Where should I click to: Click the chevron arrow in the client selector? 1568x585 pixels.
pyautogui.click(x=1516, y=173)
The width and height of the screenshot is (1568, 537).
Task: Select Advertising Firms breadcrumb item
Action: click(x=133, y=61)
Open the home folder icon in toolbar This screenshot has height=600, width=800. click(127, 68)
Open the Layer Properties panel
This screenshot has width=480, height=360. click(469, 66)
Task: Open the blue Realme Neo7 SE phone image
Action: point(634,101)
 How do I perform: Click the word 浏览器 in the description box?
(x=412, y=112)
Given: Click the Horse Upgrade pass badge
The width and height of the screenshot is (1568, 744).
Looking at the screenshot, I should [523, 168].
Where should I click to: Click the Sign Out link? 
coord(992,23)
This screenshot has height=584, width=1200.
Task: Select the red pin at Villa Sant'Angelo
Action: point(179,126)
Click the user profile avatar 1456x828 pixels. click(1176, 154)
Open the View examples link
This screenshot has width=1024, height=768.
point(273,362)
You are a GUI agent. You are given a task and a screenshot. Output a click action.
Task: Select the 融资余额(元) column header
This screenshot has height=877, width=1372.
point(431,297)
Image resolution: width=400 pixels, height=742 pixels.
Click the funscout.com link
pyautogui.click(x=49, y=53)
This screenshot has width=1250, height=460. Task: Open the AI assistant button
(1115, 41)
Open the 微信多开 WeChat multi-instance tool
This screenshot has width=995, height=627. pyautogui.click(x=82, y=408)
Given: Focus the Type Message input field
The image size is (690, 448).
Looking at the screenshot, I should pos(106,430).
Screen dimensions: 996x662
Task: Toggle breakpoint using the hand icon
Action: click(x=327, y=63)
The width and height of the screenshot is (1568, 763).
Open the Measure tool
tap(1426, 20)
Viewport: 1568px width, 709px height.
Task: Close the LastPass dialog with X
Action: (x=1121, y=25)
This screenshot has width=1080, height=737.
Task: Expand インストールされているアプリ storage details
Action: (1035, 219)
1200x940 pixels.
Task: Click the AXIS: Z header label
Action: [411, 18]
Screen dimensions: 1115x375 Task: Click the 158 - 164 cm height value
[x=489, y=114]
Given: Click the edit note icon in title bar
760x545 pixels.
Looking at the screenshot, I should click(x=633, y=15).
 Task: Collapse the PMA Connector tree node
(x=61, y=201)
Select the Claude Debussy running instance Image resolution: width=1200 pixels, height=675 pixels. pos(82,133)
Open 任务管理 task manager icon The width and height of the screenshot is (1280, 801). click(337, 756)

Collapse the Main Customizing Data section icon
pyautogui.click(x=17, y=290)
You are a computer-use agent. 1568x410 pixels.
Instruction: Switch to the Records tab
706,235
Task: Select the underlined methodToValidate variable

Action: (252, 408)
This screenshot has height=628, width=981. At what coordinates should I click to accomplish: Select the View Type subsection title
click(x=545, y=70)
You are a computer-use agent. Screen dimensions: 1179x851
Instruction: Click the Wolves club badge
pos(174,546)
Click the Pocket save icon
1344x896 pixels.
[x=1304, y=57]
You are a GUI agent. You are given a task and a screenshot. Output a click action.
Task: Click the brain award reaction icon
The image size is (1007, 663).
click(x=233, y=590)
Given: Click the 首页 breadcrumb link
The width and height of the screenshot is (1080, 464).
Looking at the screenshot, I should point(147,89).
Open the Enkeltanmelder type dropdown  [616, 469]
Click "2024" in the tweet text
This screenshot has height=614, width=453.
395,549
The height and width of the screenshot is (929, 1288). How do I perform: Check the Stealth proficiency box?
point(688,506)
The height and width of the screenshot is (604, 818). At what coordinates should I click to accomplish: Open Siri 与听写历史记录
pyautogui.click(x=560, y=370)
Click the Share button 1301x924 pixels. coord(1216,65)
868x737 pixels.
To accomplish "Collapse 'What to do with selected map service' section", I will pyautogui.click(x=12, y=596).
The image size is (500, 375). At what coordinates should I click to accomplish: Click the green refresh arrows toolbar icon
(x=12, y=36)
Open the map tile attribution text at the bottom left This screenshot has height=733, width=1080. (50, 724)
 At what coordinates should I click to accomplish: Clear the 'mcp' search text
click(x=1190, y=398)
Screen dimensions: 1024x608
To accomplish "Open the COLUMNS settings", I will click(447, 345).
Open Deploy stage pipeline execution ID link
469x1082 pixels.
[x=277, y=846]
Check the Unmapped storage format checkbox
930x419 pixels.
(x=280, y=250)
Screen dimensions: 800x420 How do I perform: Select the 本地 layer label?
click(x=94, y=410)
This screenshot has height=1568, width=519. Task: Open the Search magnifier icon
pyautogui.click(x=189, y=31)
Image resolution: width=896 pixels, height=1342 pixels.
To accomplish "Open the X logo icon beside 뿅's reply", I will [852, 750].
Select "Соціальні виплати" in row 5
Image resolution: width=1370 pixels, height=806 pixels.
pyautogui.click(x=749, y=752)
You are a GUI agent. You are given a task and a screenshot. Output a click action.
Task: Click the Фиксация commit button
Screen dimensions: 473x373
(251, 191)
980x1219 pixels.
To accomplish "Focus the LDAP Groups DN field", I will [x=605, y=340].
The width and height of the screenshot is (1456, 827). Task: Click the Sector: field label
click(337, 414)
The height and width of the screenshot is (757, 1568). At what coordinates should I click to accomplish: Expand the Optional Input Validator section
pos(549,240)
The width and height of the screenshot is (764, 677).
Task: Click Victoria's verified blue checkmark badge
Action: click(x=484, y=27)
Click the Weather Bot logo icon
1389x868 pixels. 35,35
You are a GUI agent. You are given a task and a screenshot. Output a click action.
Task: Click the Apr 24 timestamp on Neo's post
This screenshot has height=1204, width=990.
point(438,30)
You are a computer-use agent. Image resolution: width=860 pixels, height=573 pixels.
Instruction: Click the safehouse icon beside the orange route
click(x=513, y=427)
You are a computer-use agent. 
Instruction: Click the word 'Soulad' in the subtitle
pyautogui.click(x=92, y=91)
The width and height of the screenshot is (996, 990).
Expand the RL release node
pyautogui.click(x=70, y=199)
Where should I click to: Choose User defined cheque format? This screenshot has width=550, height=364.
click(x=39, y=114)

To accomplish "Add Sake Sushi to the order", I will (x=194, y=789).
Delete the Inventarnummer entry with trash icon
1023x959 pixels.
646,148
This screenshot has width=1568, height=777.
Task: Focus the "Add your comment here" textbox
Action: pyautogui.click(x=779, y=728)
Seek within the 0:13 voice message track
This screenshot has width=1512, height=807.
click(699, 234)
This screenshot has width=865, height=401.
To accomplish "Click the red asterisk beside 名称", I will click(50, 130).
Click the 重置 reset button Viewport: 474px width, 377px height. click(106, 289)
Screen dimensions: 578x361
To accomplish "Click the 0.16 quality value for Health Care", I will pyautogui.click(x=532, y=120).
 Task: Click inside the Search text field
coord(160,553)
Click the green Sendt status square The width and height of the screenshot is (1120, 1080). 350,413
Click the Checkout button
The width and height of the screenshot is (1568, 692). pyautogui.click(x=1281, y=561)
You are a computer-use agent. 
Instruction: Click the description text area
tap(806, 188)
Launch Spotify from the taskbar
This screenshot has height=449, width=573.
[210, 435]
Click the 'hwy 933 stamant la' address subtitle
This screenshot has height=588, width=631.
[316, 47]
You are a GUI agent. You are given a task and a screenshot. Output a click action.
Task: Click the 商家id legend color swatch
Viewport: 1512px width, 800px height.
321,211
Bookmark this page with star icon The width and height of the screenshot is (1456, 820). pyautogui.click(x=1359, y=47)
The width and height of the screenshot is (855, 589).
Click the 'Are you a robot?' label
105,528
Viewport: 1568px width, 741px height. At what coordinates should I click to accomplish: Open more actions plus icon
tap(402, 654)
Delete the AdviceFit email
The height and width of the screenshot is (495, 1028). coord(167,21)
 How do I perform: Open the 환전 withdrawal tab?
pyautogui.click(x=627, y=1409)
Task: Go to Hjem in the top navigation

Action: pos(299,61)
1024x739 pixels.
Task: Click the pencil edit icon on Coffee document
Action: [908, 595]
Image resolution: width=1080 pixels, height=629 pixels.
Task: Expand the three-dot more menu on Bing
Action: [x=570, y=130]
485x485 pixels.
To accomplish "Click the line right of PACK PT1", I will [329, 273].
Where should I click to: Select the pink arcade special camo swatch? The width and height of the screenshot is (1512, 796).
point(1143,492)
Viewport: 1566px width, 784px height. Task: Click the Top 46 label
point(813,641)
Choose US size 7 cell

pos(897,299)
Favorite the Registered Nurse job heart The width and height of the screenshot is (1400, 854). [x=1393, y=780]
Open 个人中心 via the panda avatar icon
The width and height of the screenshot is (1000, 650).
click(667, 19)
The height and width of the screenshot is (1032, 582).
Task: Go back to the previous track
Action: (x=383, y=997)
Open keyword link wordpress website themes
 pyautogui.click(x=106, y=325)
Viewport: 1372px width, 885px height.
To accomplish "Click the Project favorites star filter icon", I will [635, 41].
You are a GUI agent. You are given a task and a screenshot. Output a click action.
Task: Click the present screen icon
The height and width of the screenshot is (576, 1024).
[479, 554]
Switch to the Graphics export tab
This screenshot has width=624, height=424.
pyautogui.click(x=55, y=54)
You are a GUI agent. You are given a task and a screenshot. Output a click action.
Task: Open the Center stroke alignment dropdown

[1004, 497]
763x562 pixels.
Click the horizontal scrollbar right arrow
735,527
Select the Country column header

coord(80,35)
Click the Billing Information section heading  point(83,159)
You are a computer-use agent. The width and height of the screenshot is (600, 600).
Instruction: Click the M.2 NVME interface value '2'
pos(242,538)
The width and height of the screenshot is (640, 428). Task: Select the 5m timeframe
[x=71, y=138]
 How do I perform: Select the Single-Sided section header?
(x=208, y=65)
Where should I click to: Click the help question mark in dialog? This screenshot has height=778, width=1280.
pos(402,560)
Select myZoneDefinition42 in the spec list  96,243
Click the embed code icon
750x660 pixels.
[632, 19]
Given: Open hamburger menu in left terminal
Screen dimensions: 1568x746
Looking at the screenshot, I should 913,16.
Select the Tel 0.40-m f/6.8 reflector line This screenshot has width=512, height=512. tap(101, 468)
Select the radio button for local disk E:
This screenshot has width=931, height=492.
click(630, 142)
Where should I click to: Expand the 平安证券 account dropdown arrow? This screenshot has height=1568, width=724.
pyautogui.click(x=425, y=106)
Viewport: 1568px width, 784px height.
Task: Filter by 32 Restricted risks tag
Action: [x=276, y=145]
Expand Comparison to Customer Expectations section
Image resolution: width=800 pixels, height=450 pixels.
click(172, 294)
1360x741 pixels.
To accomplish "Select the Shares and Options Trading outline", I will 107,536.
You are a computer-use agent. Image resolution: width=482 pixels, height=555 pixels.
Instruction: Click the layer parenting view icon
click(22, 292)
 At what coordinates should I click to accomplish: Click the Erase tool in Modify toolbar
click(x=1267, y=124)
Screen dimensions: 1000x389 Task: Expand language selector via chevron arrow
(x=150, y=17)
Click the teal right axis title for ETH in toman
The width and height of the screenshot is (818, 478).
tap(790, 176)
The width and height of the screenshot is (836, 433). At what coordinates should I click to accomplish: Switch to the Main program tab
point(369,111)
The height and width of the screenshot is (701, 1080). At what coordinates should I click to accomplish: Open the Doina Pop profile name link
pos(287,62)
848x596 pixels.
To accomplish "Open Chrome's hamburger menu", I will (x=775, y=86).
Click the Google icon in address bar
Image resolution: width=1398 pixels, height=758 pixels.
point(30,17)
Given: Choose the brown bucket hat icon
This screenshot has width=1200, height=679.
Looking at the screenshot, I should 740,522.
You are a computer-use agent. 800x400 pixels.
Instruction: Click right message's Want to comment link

^^^^^^^^^^^^^^^^

> [Task objective]
Look through the records above for the word "star" and state how many lines contain it, giving the number alone.

> [Completed exercise]
2